TV series sparks free speech row in Turkey

The most talked about television show in Turkey these days is one that's not even on the air.

The wildly popular "Kurtlar Vadisi" ("Valley of the Wolves"), a series that chronicles life in Turkey's criminal underworld, was set to return for a triumphant second season in early February after a one-year hiatus. But, only one episode into its new run on the private Show TV network, the series was unceremoniously yanked off the airwaves, following a large number of complaints and pressure from the government body that oversees Turkish television.

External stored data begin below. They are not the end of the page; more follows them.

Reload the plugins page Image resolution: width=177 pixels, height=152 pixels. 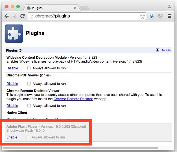[x=22, y=16]
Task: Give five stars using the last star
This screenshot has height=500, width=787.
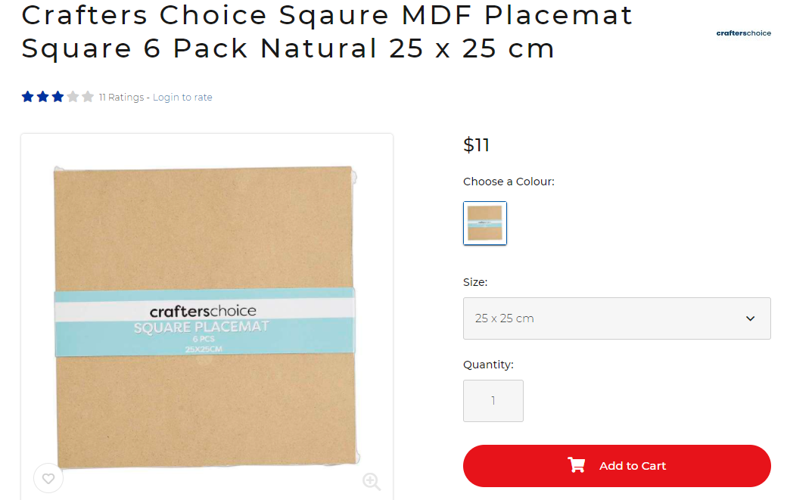Action: pos(88,97)
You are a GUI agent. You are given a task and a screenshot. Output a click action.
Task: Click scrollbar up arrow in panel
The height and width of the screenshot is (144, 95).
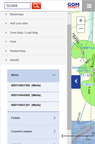(x=69, y=13)
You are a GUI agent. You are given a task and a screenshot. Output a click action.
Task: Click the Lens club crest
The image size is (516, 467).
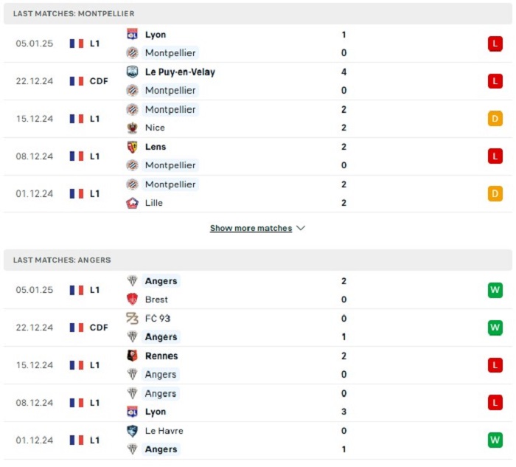(x=132, y=147)
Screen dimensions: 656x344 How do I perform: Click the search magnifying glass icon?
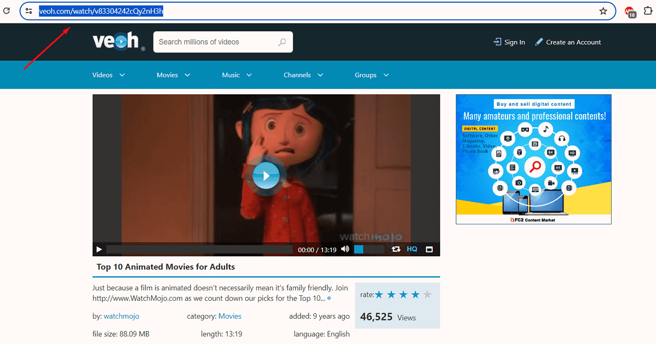pos(282,42)
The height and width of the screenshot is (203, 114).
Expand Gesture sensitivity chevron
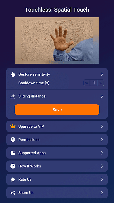102,74
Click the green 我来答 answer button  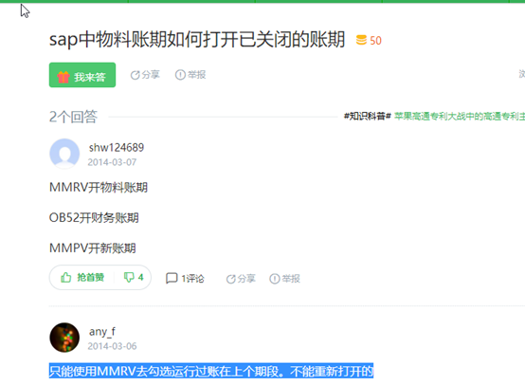coord(82,75)
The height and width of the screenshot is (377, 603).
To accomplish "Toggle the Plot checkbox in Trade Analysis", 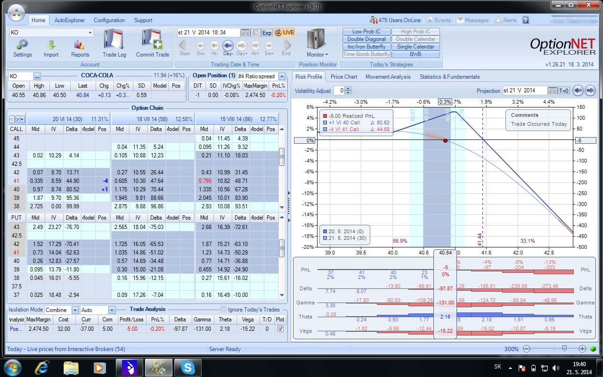I will click(281, 328).
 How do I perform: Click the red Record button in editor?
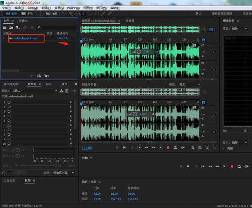coord(168,148)
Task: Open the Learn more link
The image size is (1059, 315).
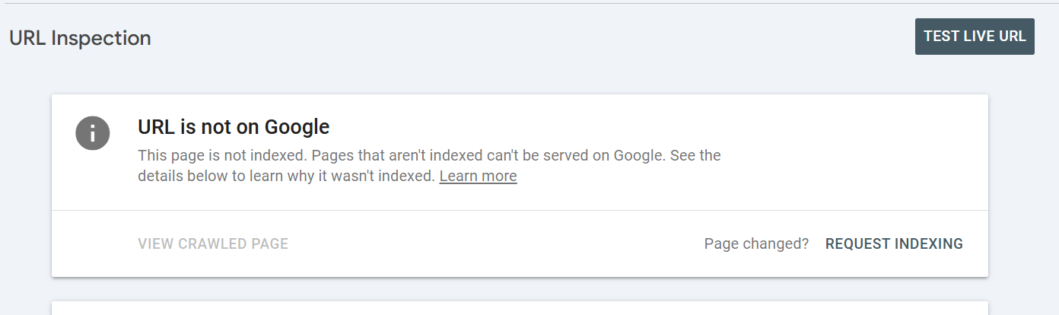Action: (x=478, y=177)
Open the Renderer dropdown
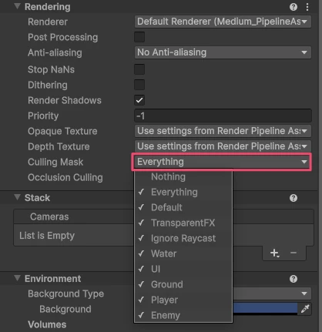The width and height of the screenshot is (322, 332). pos(223,22)
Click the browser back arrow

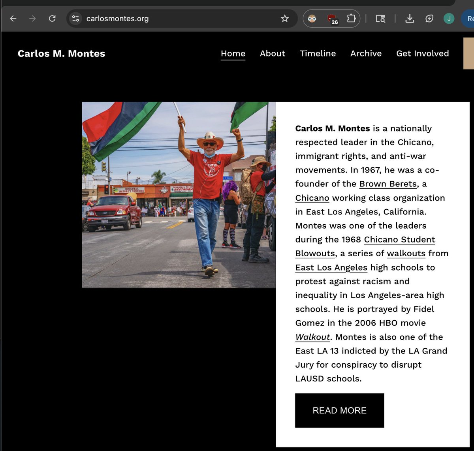click(13, 19)
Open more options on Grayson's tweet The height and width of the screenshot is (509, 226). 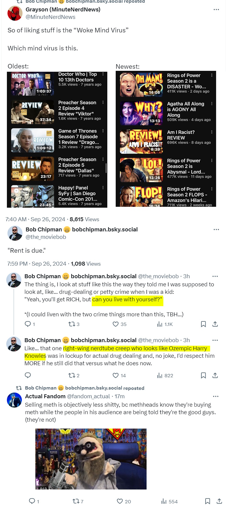pos(216,10)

"Kurtlar Vadisi" has been accused of glorifying violence and extreme nationalism. The show tells the story of Polat Alemdar, a patriotic undercover intelligence officer who infiltrates the mafia but starts operating in the murky zone where the interests of unsavory elements of the state and of organized crime meet. It's as if special agent Jack Bauer of the hit show "24" took over Tony Soprano's gang, but instead of engaging in protection rackets started bumping off enemies of the state.

A spin-off movie, which saw the show's hero going to Iraq and doing battle with the US military, is Turkey's highest-grossing movie ever but was accused of being crassly anti-American and anti-Semitic. The new season was supposed to deal with the problem of Kurdish terrorism, but many feared that the show's take on this volatile topic would only fan sectarian tensions in Turkey.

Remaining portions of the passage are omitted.